## READING TEXT
• • • •
In 1839 Charles Pasley, at the time a colonel of the Royal Engineers, started operations to break up the wreck of HMS Royal George, a 100-gun first rate launched in 1756, which sank at moorings at Spithead in 1782, and then salvage as much as possible using divers. Pasley had previously destroyed some old wrecks in the Thames to clear a channel using gunpowder charges. The charges used were made from oak barrels filled with gunpowder and covered with lead. They were initially detonated using chemical fuses, but this was later changed to an electrical system using a resistance-heated platinum wire to detonate the gunpowder.

Pasley's operation set many diving milestones, including the first recorded use of the buddy system in diving, when he ordered that his divers operate in pairs. In addition, a Corporal Jones made the first emergency swimming ascent after his air line became tangled and he had to cut it free. A less fortunate milestone was the first medical account of a diver squeeze suffered by a Private Williams. The early diving helmets used had no non-return valves, which meant that if a hose was severed near the surface, the high-pressure air around the diver's head rapidly evacuated the helmet, causing a large pressure difference between the surrounding water and the remaining gas, with extreme and sometimes life-threatening effects. At the British Association for the Advancement of Science meeting in 1842, Sir John Richardson described the diving apparatus and treatment of diver Roderick Cameron following an injury that occurred on 14 October 1841 during the salvage operations.

In 1840, the use of controlled explosions to destroy the wreck continued through to September. On an occasion that year the Royal Engineers set off a huge controlled explosion which shattered windows as far away as Portsmouth and Gosport.

Meanwhile, Pasley had recovered 12 guns in 1839, 11 more in 1840, and 6 in 1841. In 1842 he recovered only one iron 12-pounder, because he ordered the divers to concentrate on removing the hull timbers rather than search for guns. By 1843 the whole of the keel and the bottom timbers had been raised and the site was declared clear.

Benjamin Maillefert and Julius H. Kroehl were active in underwater demolition in the US around the time of the civil war.

===John G. Foster===
Shortly after the American Civil War, Brevet Maj. Gen. John G. Foster, a West Point trained engineer, became one of the first acknowledged experts in underwater demolition. In 1869, he wrote a definitive treatise on the topic and became widely recognized as the authority on underwater demolition. Many of his theories and techniques were still in practice during the Spanish–American War and World War I.

===Christian J. Lambertsen===
In 1940, Christian J. Lambertsen demonstrated his semi-closed circuit rebreather, the Lambertsen Amphibious Respiratory Unit (LARU), for the U.S. Navy in connection with his proposal for the formation of military teams of underwater swimmers.

Major Lambertsen served in the U.S. Army Medical Corps from 1944 to 1946 where he did a detached service in underwater operations with the Office of Strategic Services (OSS). After joining OSS, he was vital in establishing the first cadres of U.S. military operational combat swimmers during late World War II.

His responsibilities included training and developing methods of combining self-contained diving and swimmer delivery for the OSS "Operational Swimmer Group". Following World War II, he trained U.S. forces in methods for submerged operations, including composite fleet submarine / operational swimmers activity.
• • • •
## INFORMATION SHOWN
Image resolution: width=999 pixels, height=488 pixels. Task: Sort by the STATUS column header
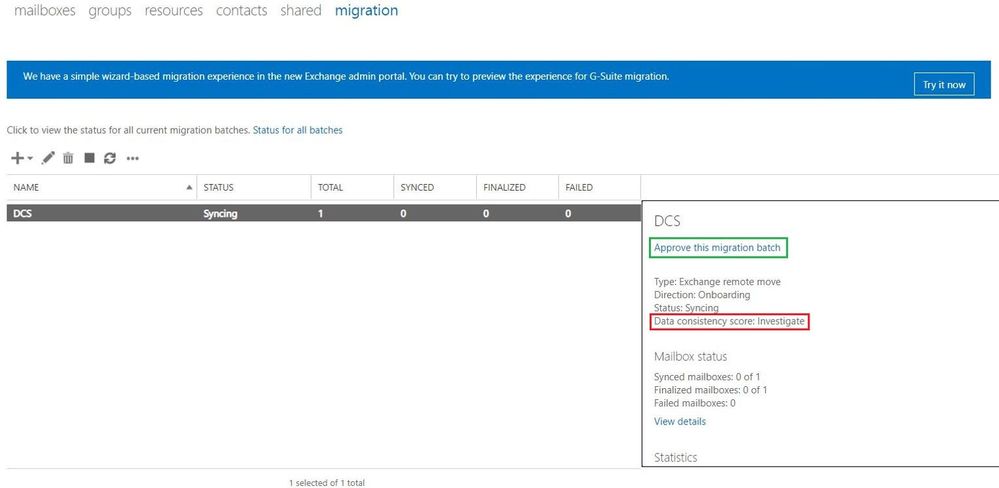click(254, 187)
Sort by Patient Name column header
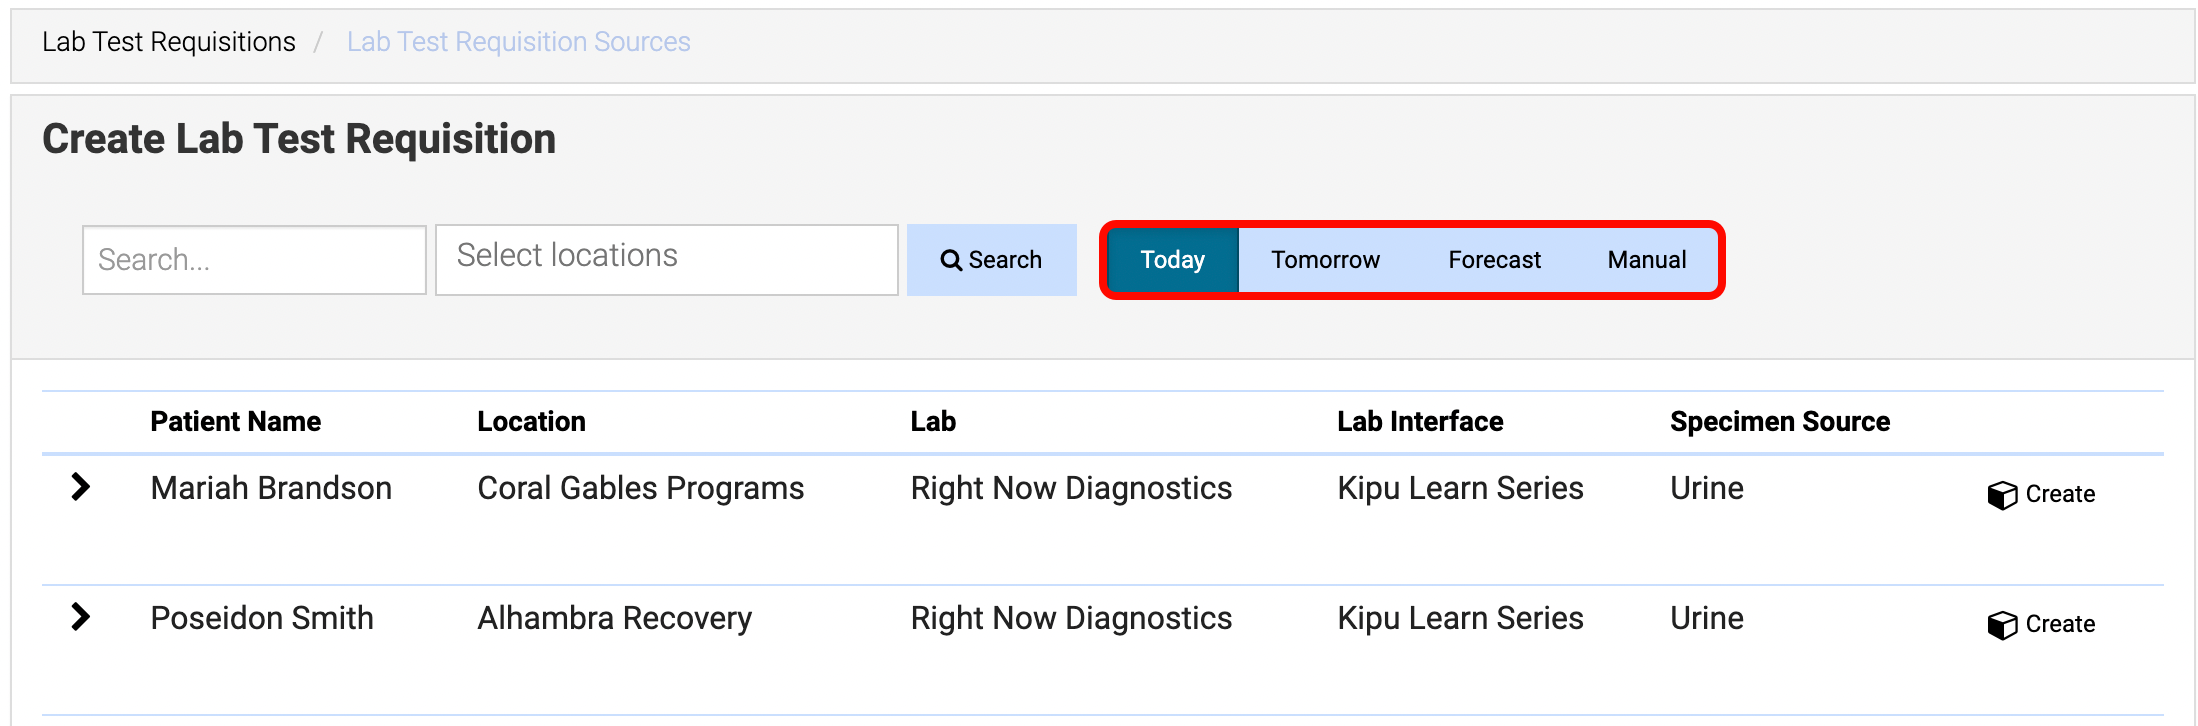 [x=236, y=422]
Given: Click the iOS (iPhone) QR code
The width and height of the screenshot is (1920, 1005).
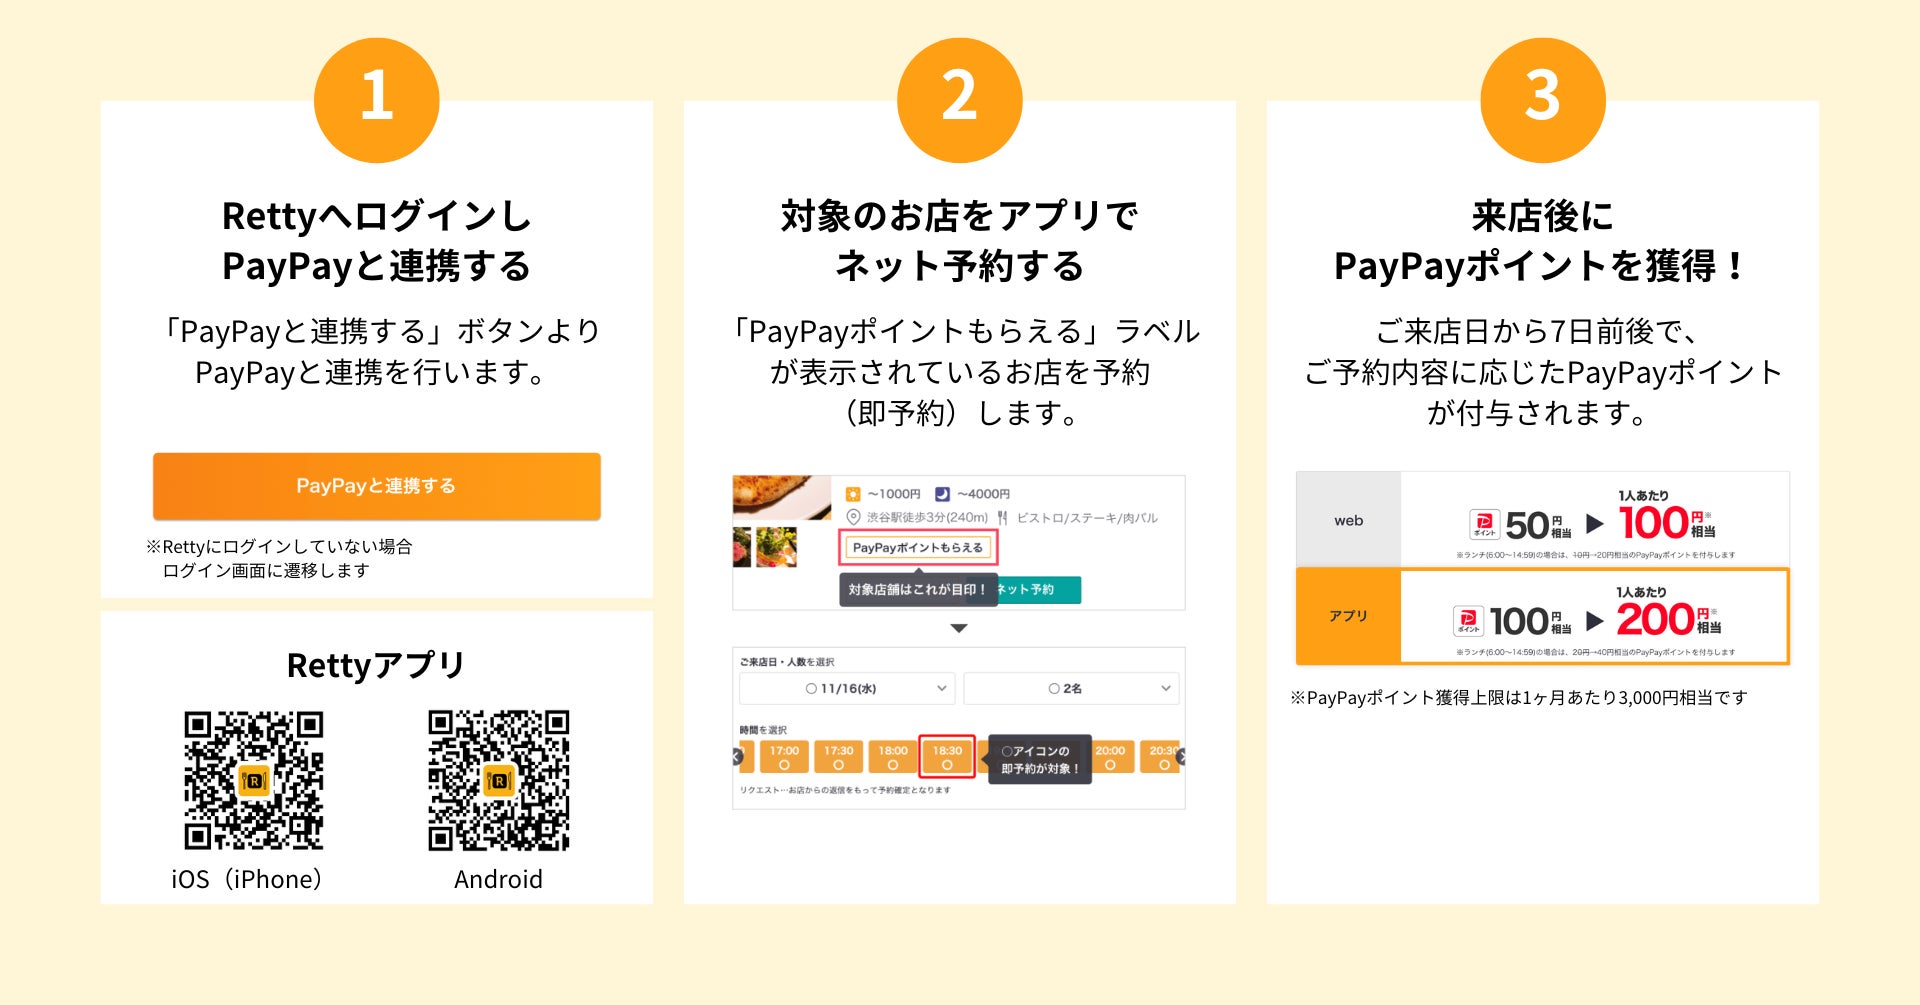Looking at the screenshot, I should point(254,781).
• • • •
## TASKS TO COMPLETE
1 – Answer these questions using the passage on underwater demolition:
(a) In what year did HMS Royal George sink at Spithead?
(b) How many guns did Pasley recover in 1840?
(c) In what year did John G. Foster write his treatise on underwater demolition?
2 – Copy the passage on underwater demolition word for word, from "Major Lambertsen served" to "World War II.".
The data come from a separate source and are unrelated to the passage.

## RESPONSES
1 –
(a) 1782
(b) 11
(c) 1869

2 –
Major Lambertsen served in the U.S. Army Medical Corps from 1944 to 1946 where he did a detached service in underwater operations with the Office of Strategic Services (OSS). After joining OSS, he was vital in establishing the first cadres of U.S. military operational combat swimmers during late World War II.